夢の中のあの娘。とうとう顔も思い出せず、背格好すらも記憶からすり抜けていってしまった。何処かから抱えて逃げ出して、そしてやはりそこから先は思い出せない。ただ、とても愛おしく、親しく、求め合っていたであろうことは内蔵のHDDに強烈に焼き付けられている。

抱えていた時の温もりが残っている様で辛い。今の私には到底訪れ得ないシチュエーションと配役。にもかかわらず(夢の中ではあるが)、現実として目にした数々のビジョン。緊張してるみたいで伝わってくる速い脈動、スベスベな肌、ほのかに汗、体温。
決して無機質なものではないと確信させるだけの条件と、目が覚めてしまった後の手元にそれらがないという「あったはずなのに、今やその存在証明も叶わない」という精神的な幻肢痛とでもいうべき愁傷が、大袈裟にいうまでもないものの、確実に心に穴を開け、ジワジワとかじりついているのだ。

マインドセットや精神的条件、現実的な挙動という意味での肉体的条件が現実とは異なる夢の中の自分。

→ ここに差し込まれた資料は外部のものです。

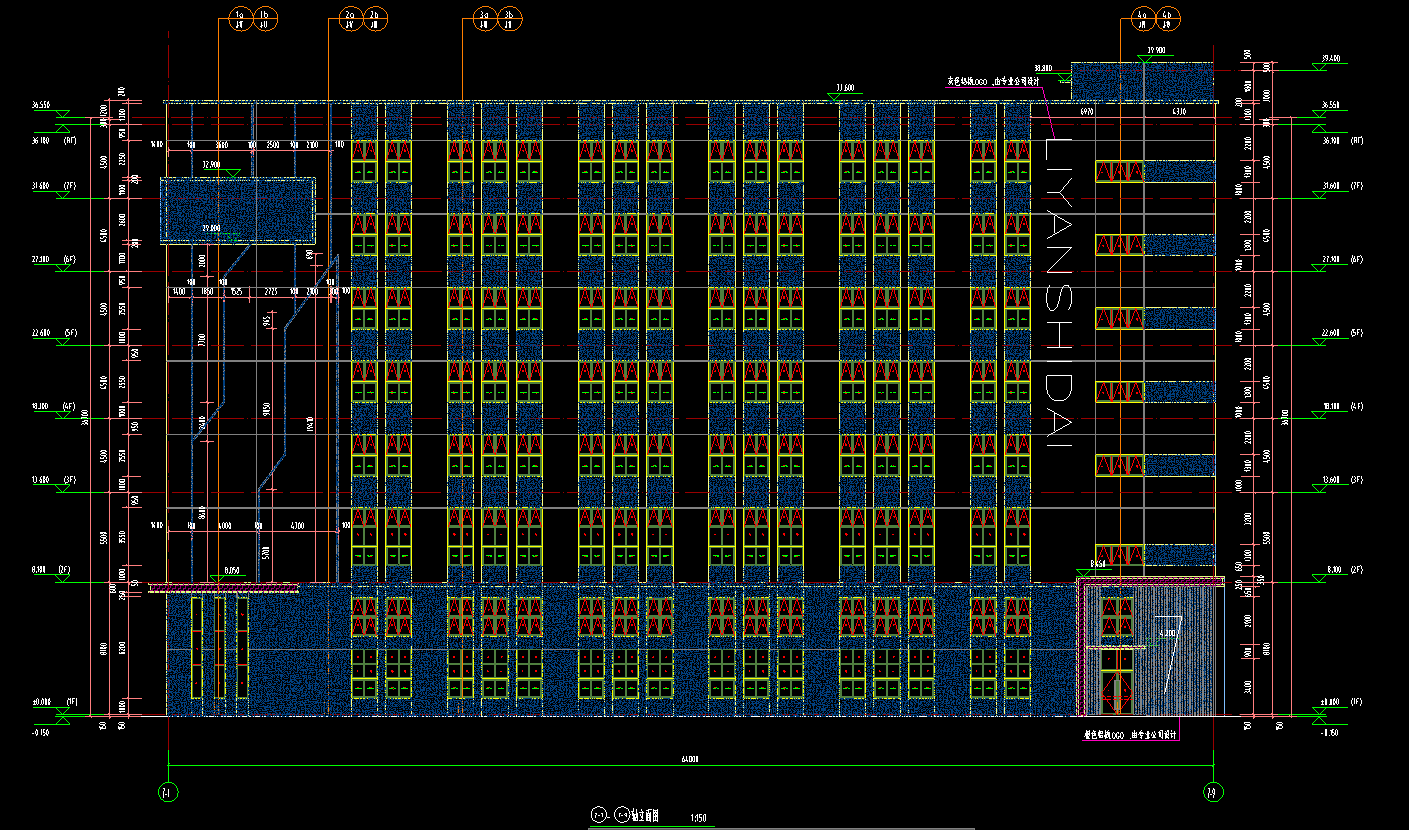Select the magenta LOGO annotation below entrance
1409x830 pixels.
[1131, 735]
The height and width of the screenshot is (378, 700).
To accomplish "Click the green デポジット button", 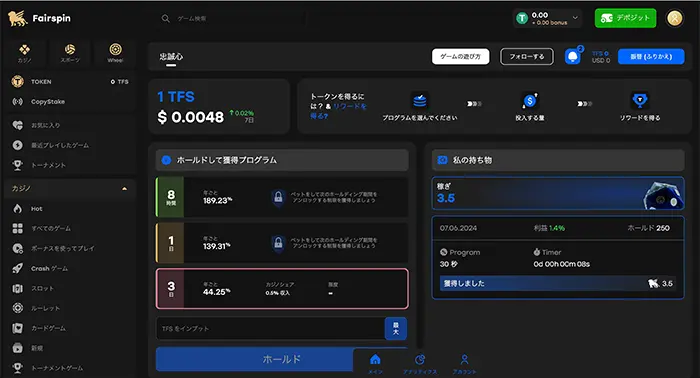I will (625, 18).
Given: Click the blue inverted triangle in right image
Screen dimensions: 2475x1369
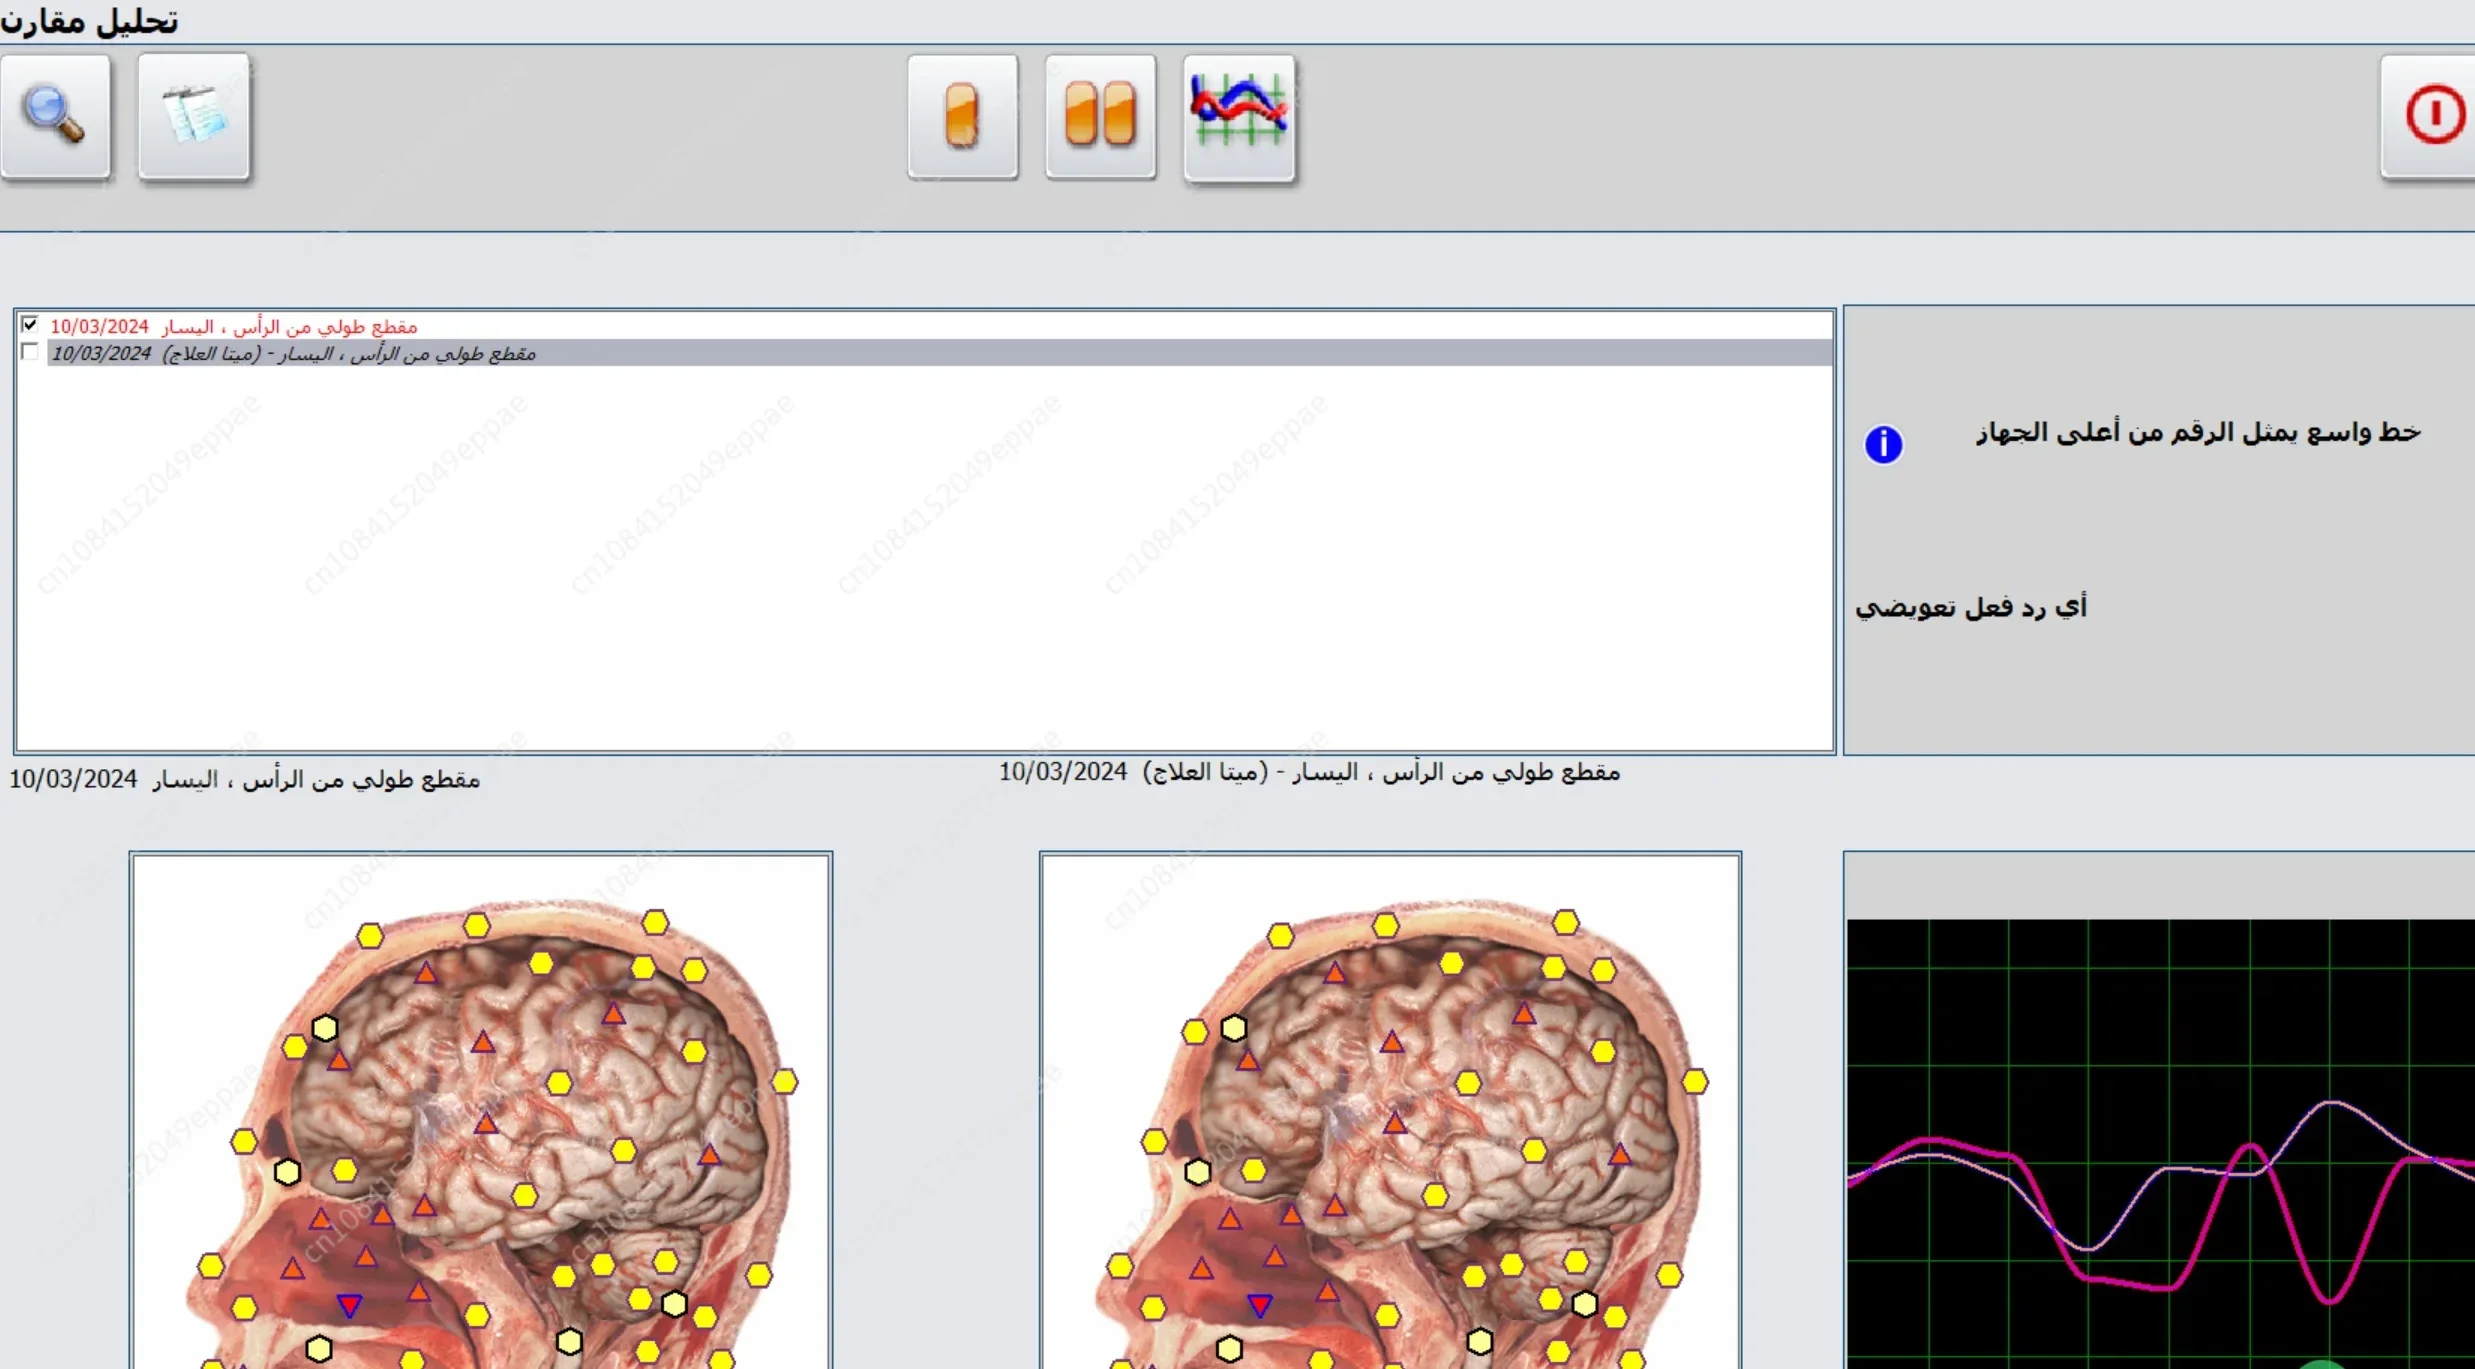Looking at the screenshot, I should pyautogui.click(x=1259, y=1304).
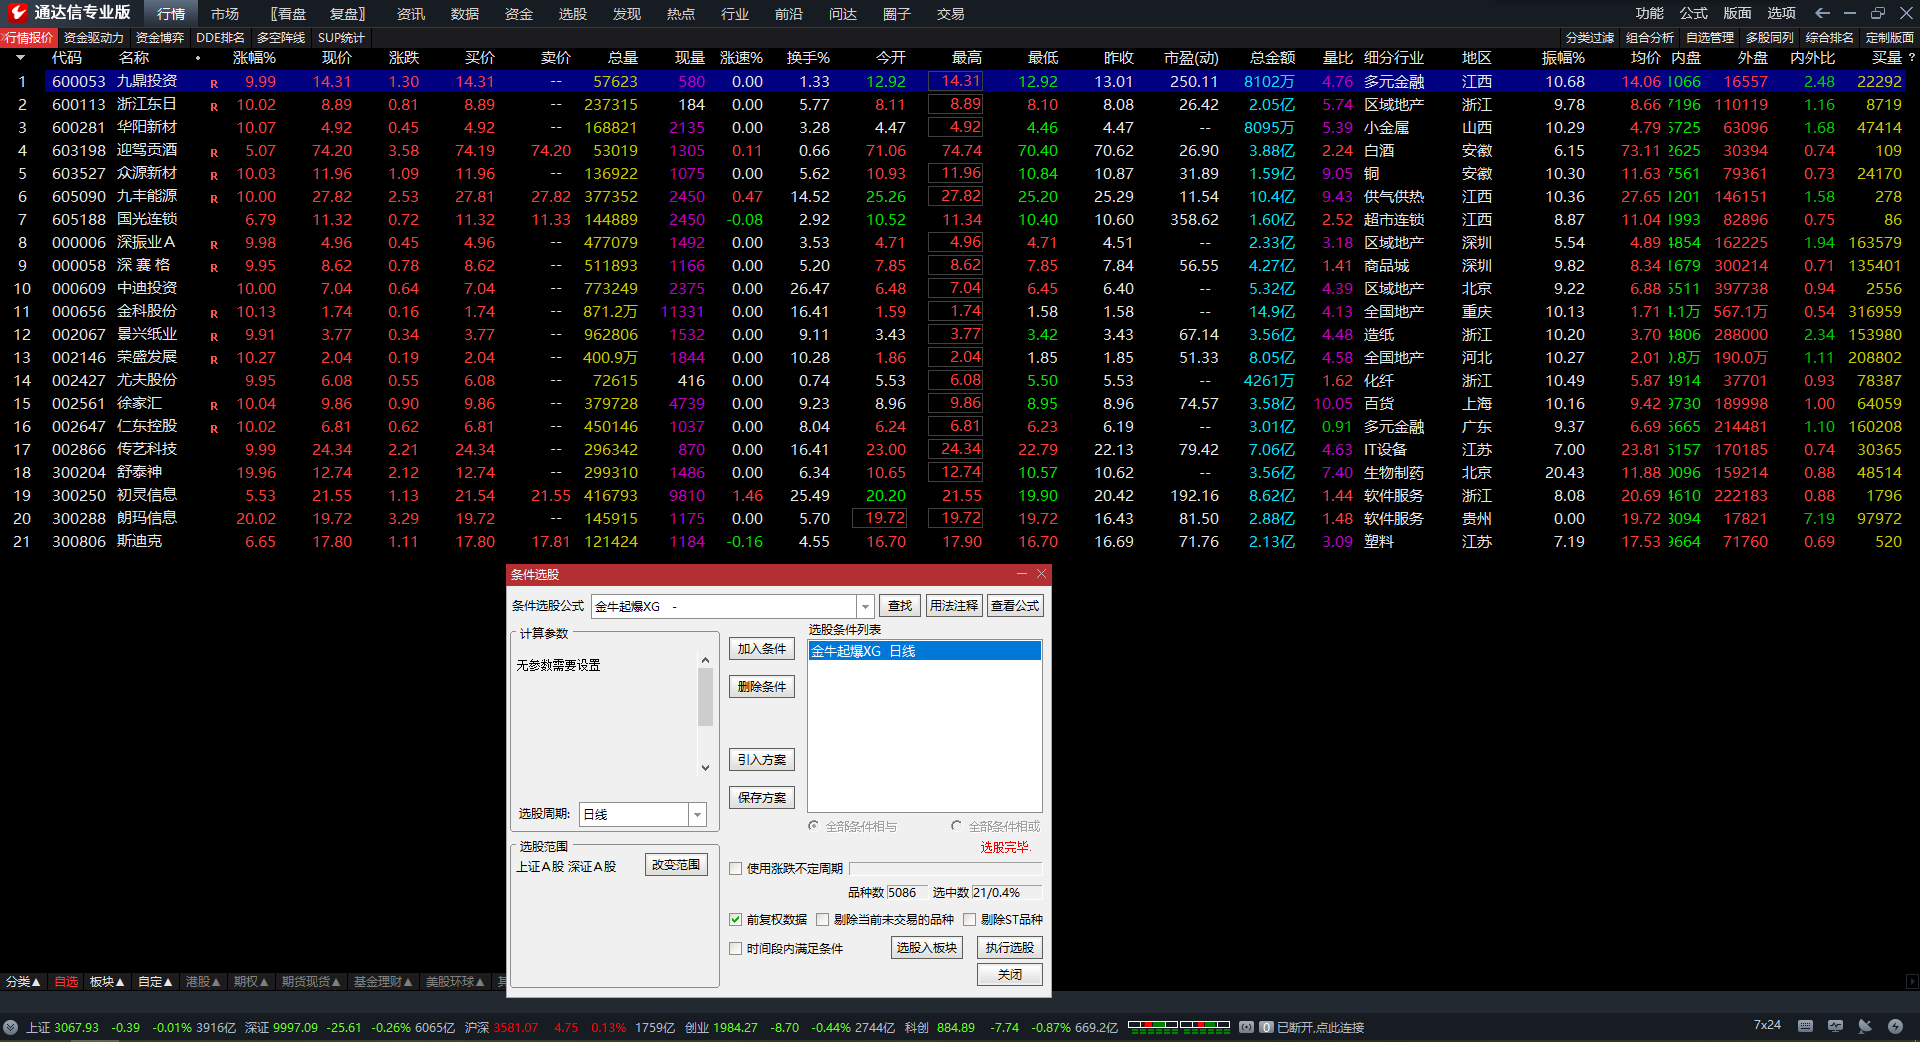Image resolution: width=1920 pixels, height=1042 pixels.
Task: Click the satellite dish icon in status bar
Action: tap(1865, 1026)
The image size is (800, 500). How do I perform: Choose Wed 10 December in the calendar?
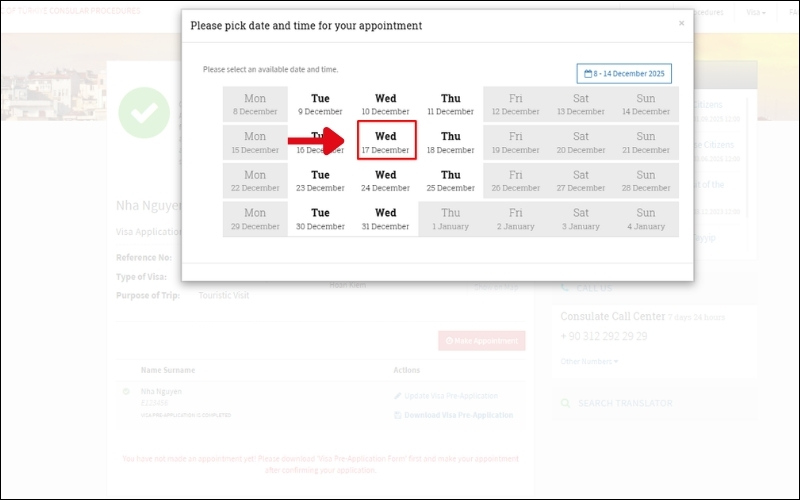[386, 105]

ともすれば、より深いところの自分(無意識)が映し出した自己満足のための手段なのかもしれない。
あまりにも理想に近くて甘美なので、そうした夢をいつも心待ちにしている。すり減っては時間経過で治る心の具合と、新たなインスピレーションのために求めているのかもしれない。
それはハートマン博士が家族に会うために何度も死んで蘇っていた様に。